The results of the study confirmed that participants remembered significantly more of the emotionally negative images compared to the neutral images, demonstrating the well-known emotional memory advantage. Analysis of the brain scans revealed that the amygdala and the anterior hippocampus showed greater activity when participants initially viewed negative images that they later remembered, compared to neutral images.

However, this heightened activity in these emotional memory regions for negative images diminished with repeated viewings. In contrast, for neutral images, activity in these areas remained relatively stable across repetitions. When examining the neocortex, the outer layer of the brain, researchers observed a distinct pattern. Brain regions in the front of the neocortex, including the inferior frontal gyrus and anterior temporal cortex, displayed an initial surge in activity for emotional memories, mirroring the amygdala and anterior hippocampus. This activity also decreased as the images were repeated.

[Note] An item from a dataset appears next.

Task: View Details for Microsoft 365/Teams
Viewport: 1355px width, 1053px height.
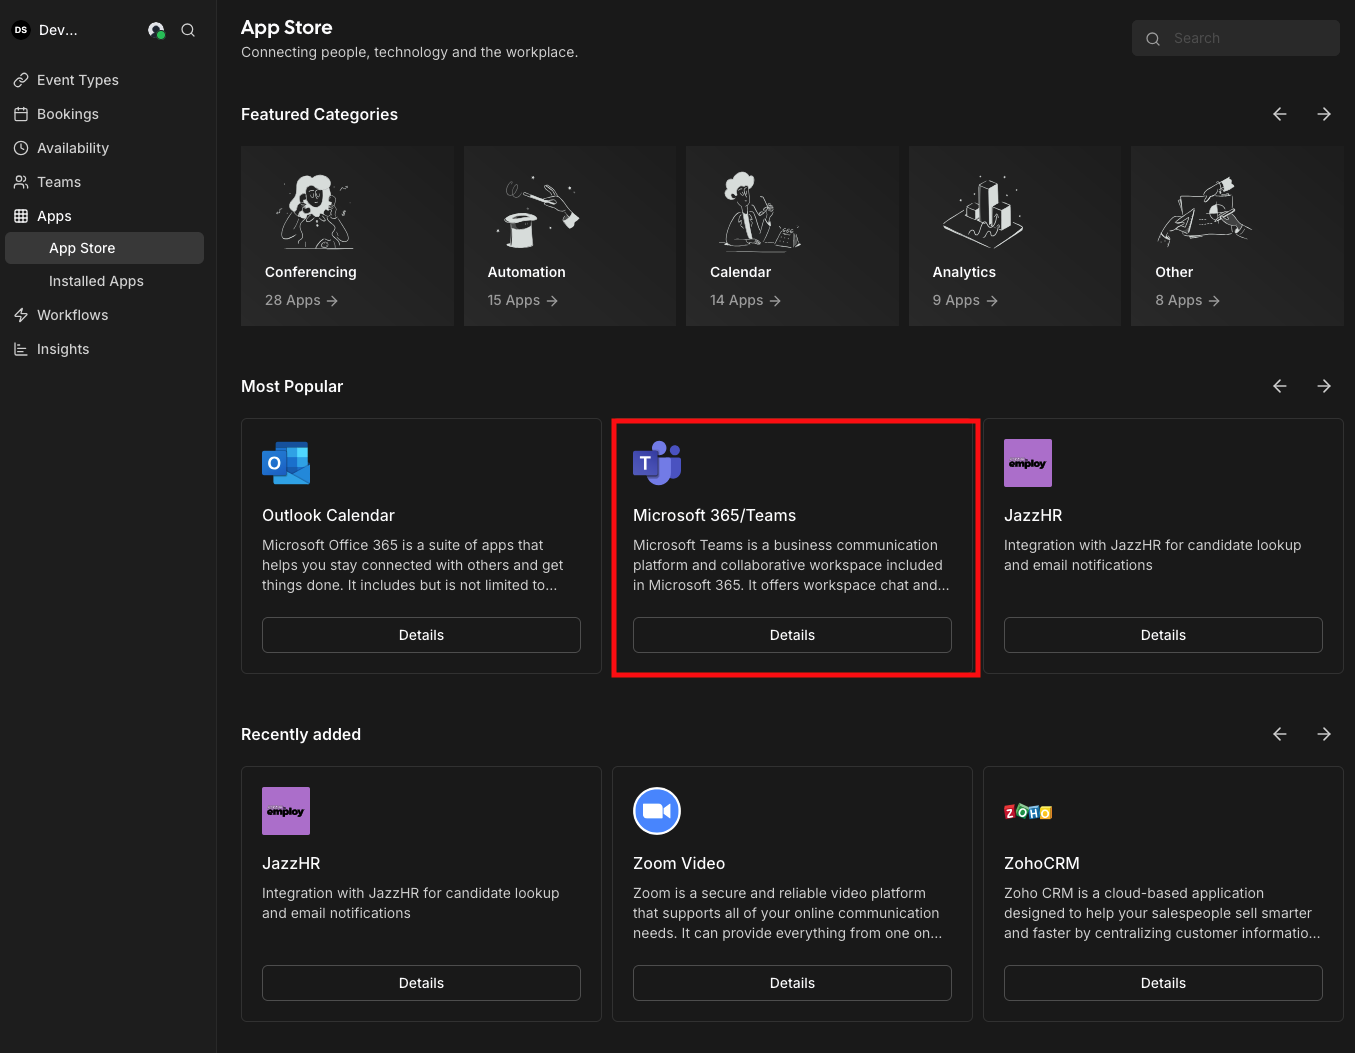Action: point(792,635)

Conversely, brain regions located in the back of the neocortex, such as the posterior temporal and parietal cortices, exhibited increasing activity over repetitions for neutral memories, but to a lesser extent for emotional memories. Beyond overall activity levels, the researchers investigated the stability of brain activity patterns. They discovered that for negative images that were successfully remembered, the patterns of brain activity in specific neocortical regions became more consistent across repetitions. These regions included parts of the prefrontal cortex, posterior parietal cortex, and posterior superior temporal sulcus. This indicates that the brain was essentially reinstating a similar pattern of activity each time a negative image was presented.

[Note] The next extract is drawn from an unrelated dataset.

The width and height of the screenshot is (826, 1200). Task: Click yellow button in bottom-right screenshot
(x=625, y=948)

Further analysis indicated that this pattern stability in prefrontal cortex, superior parietal lobule, and posterior superior temporal sulcus was specifically linked to remembering individual emotional images, rather than just emotional images in general.

Finally, the researchers found that the initial activity of the amygdala when participants first saw a negative image played a key role in this process. A stronger initial amygdala response was associated with more stable brain activity patterns in the superior parietal lobule over repetitions, which in turn contributed to improved memory for those emotional images. This suggests that the amygdala’s initial emotional reaction triggers a mechanism that strengthens memory by enhancing the consistency of brain representations over time.

“The repeated exposure to emotional, compared to emotionally neutral, events leads to more robust and stable neocortical representations and this increase in pattern robustness is driven by the initial response of the brain’s major emotional processing center, the amygdala,” Schwabe told PsyPost.

The study, “Memory boost for recurring emotional events is driven by initial amygdala response promoting stable neocortical patterns across repetitions,” was authored by Valentina Krenz, Arjen Alink, Benno Roozendaal, Tobias Sommer, and Lars Schwabe.